TEZLERİN İPTALİNİN YANI SIRA HAPİS VE PARA CEZALARI DA ÖNGÖRÜLEBİLİYOR
Mevzuata göre tezini, ödevini ya da bitirme projesini başkasına hazırlattığı tespit edilen öğrencinin bu çalışması iptal edilebiliyor. Türk Ceza Kanunu'nda, bu kapsamda "dolandırıcılık" suçu işleyenlere 1 yıldan 5 yıla kadar hapis ve adli para cezası, "nitelikli dolandırıcılık" suçu işleyenlere 3 yıldan 10 yıla kadar hapis ve adli para cezası, suçun işlenmesine yardım eden kişiye suçu işleyene verilen cezanın yarısı kadar hapis cezası öngörülüyor.
YÖK, SINAV GÜVENLİĞİ KONUSUNDA ÜNİVERSİTELERİ UYARMIŞTI
YÖK tarafından Sınav Güvenlik Tedbirleri konusunda bütün üniversitelere geçen yıl kasım ayında yazı gönderilerek uzaktan veya çevrim içi yapılan sınavlarda, sınav güvenliği için gerekli tedbirlerin alınması istenmişti.
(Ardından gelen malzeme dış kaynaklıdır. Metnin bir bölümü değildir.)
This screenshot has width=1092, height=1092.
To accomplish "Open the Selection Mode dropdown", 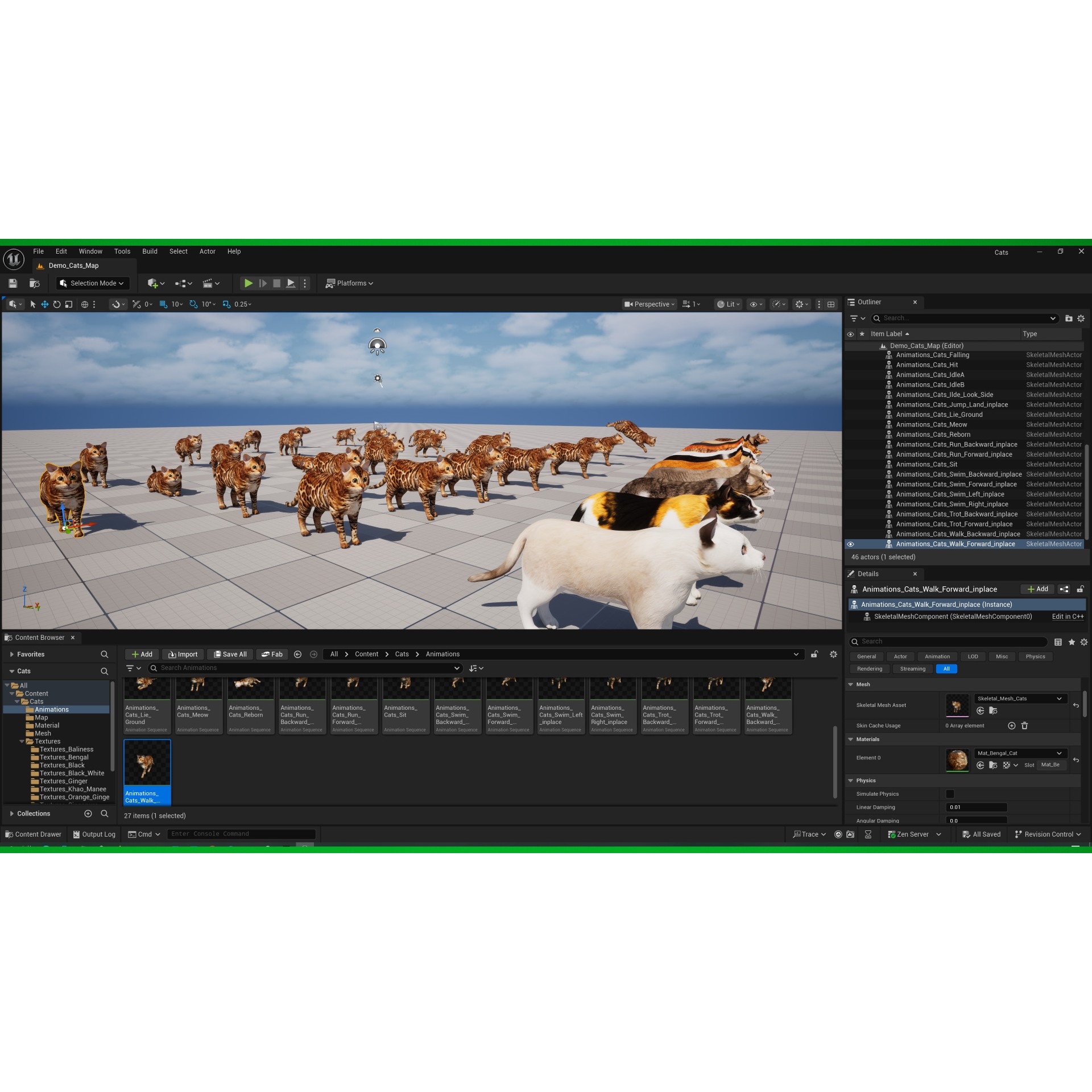I will pos(93,283).
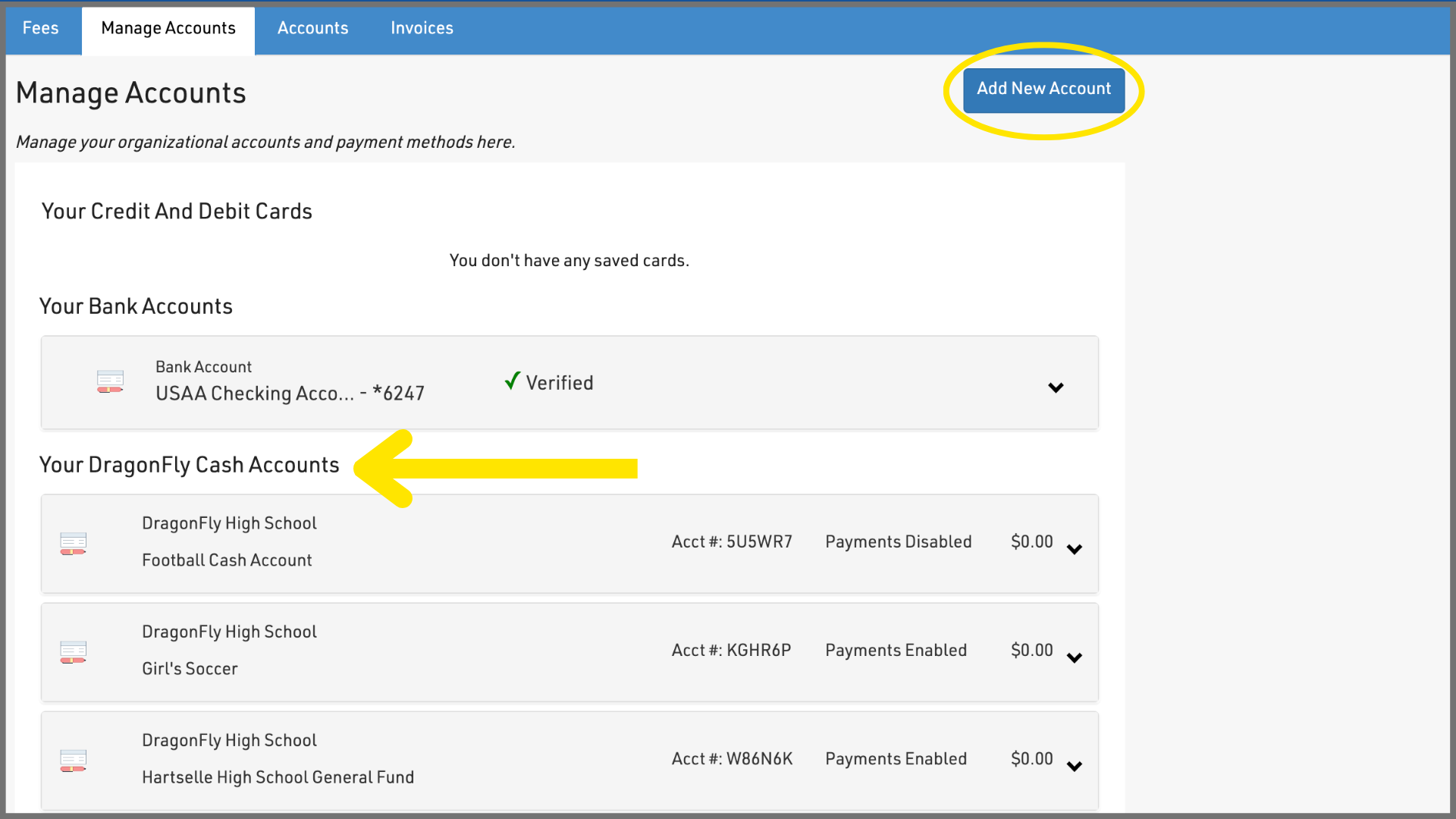
Task: Select the Manage Accounts tab
Action: click(168, 28)
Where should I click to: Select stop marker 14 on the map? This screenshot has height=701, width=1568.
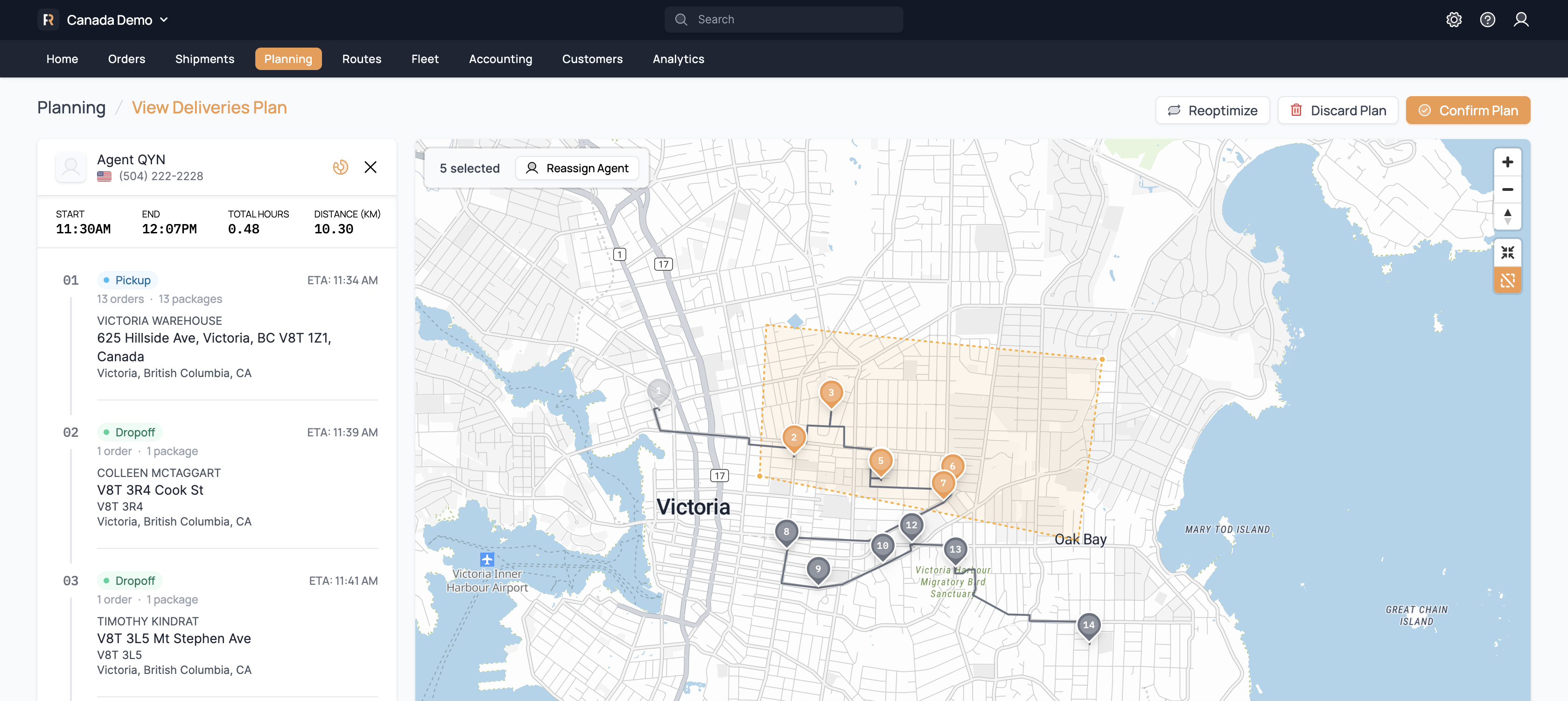click(x=1088, y=625)
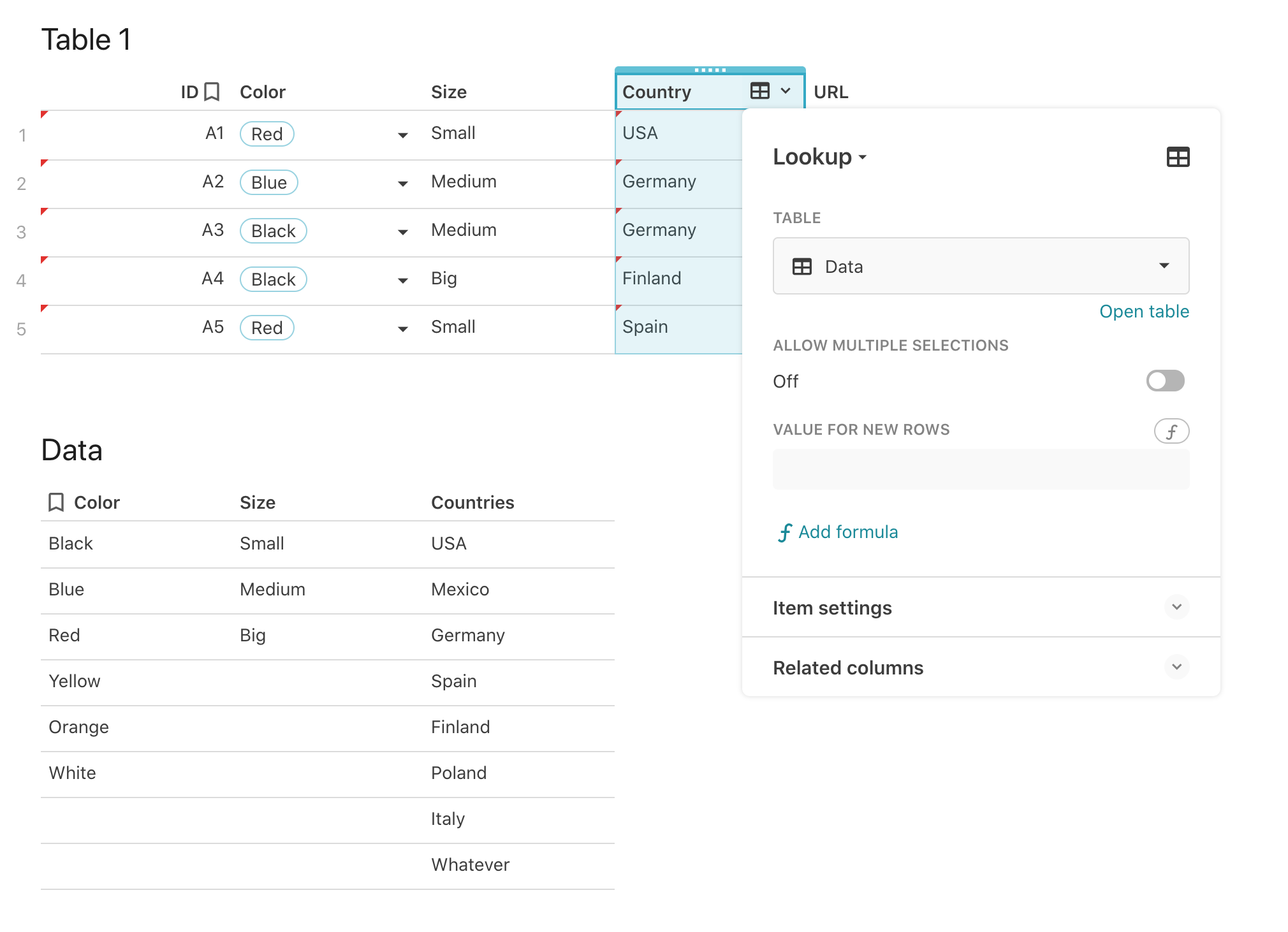Click the table icon beside Lookup title
Screen dimensions: 1288x932
pos(1177,157)
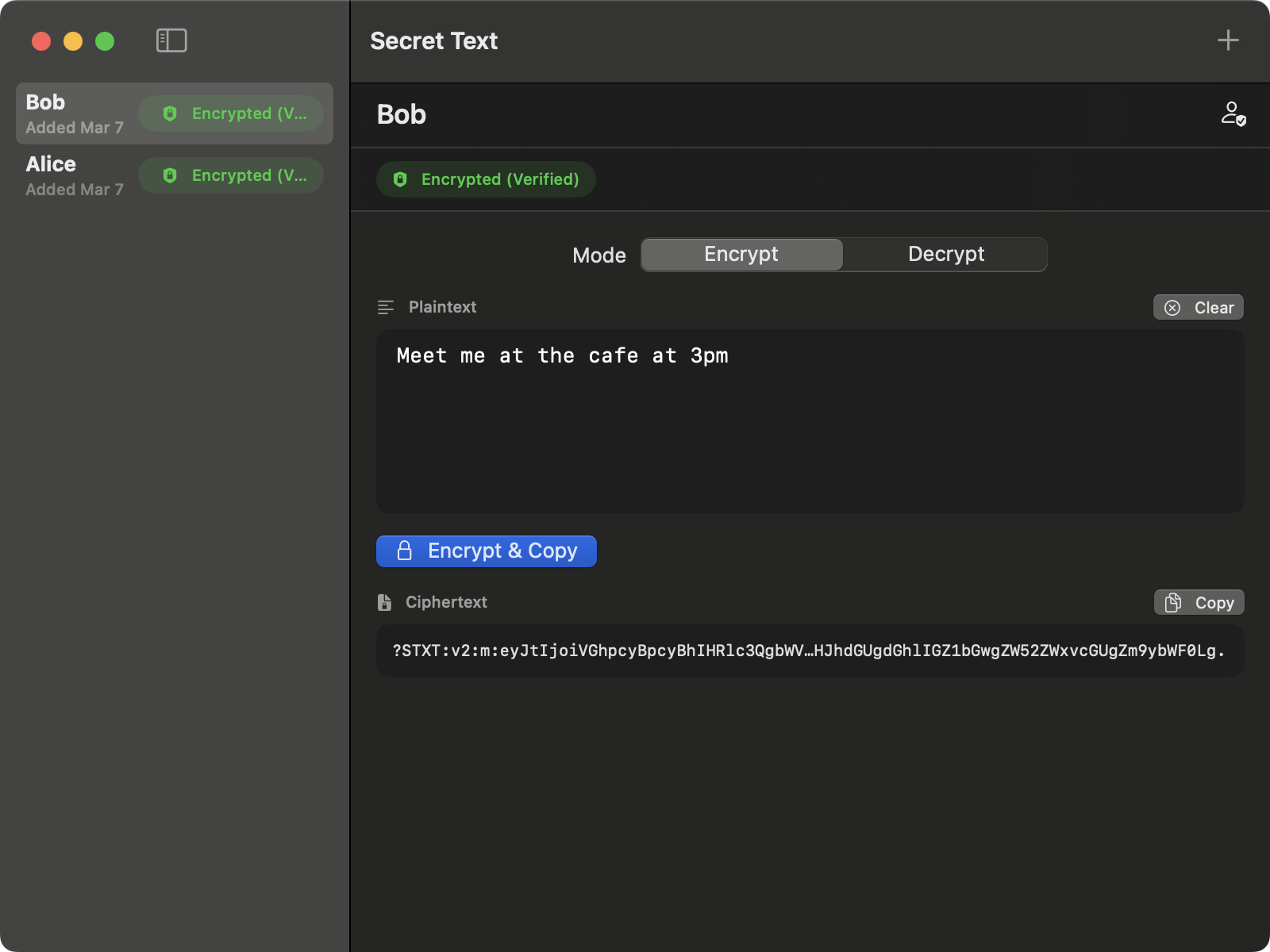Copy the generated ciphertext

pos(1199,602)
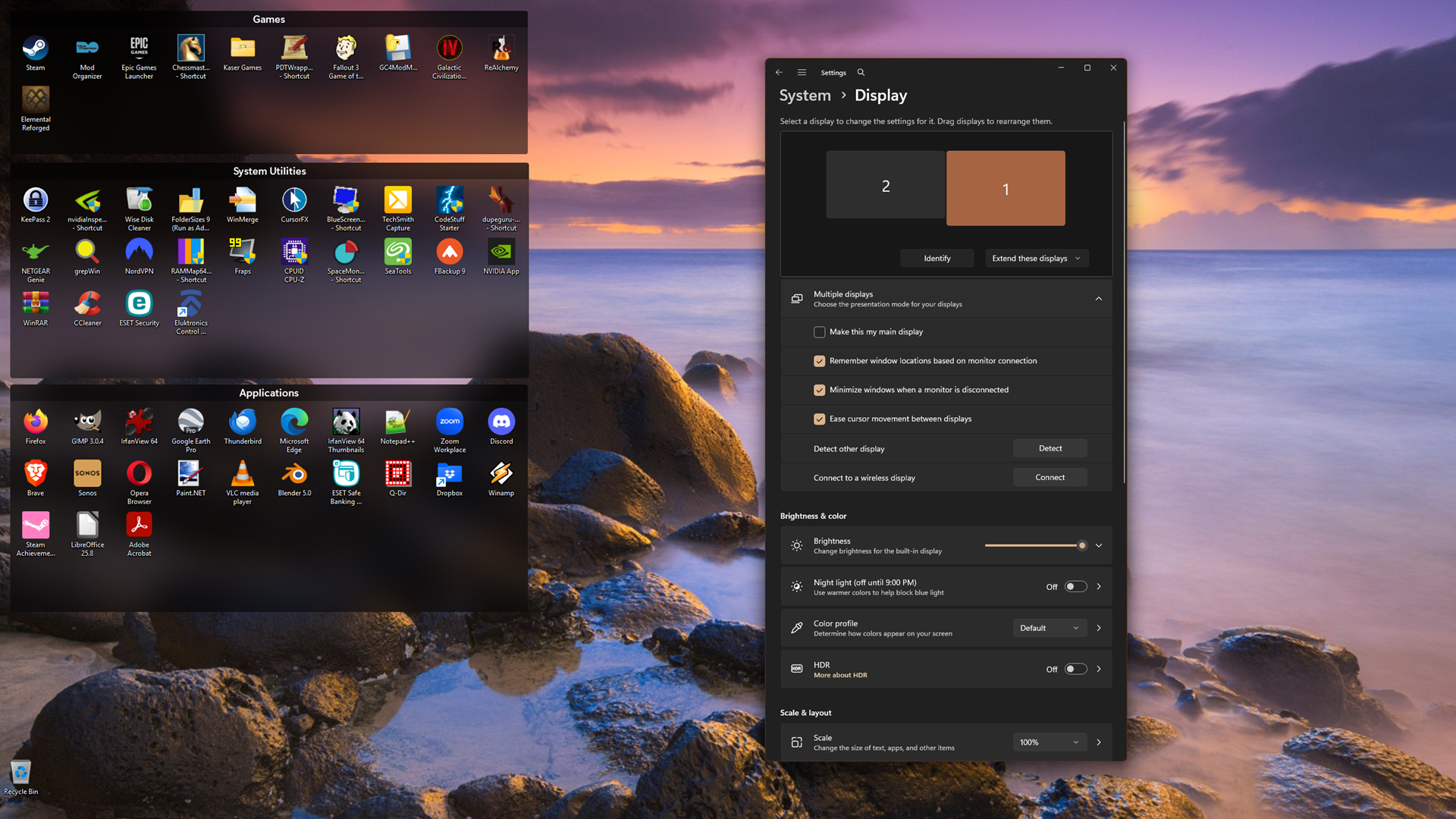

Yazıda, son dönemlerde uzaktan/çevrim içi yapılan sınavlarda kopya çekildiğine veya bazı öğrencilerin yerlerine başkalarını sınava soktuklarına ilişkin çeşitli bildirimler yapıldığına işaret edilerek, "Sınav notlarının, öğrencilerin gerçek kazanımlarını doğru bir biçimde yansıtması yükseköğretim sistemimize güven açısından son derece önemlidir. Üniversitelerimizde ders veren bütün öğretim elemanlarımızın yanı sıra yöneticilerimiz de sınav güvenliğini sağlayacak her tür önlemi almakla yükümlüdürler." ifadelerine yer verilmişti.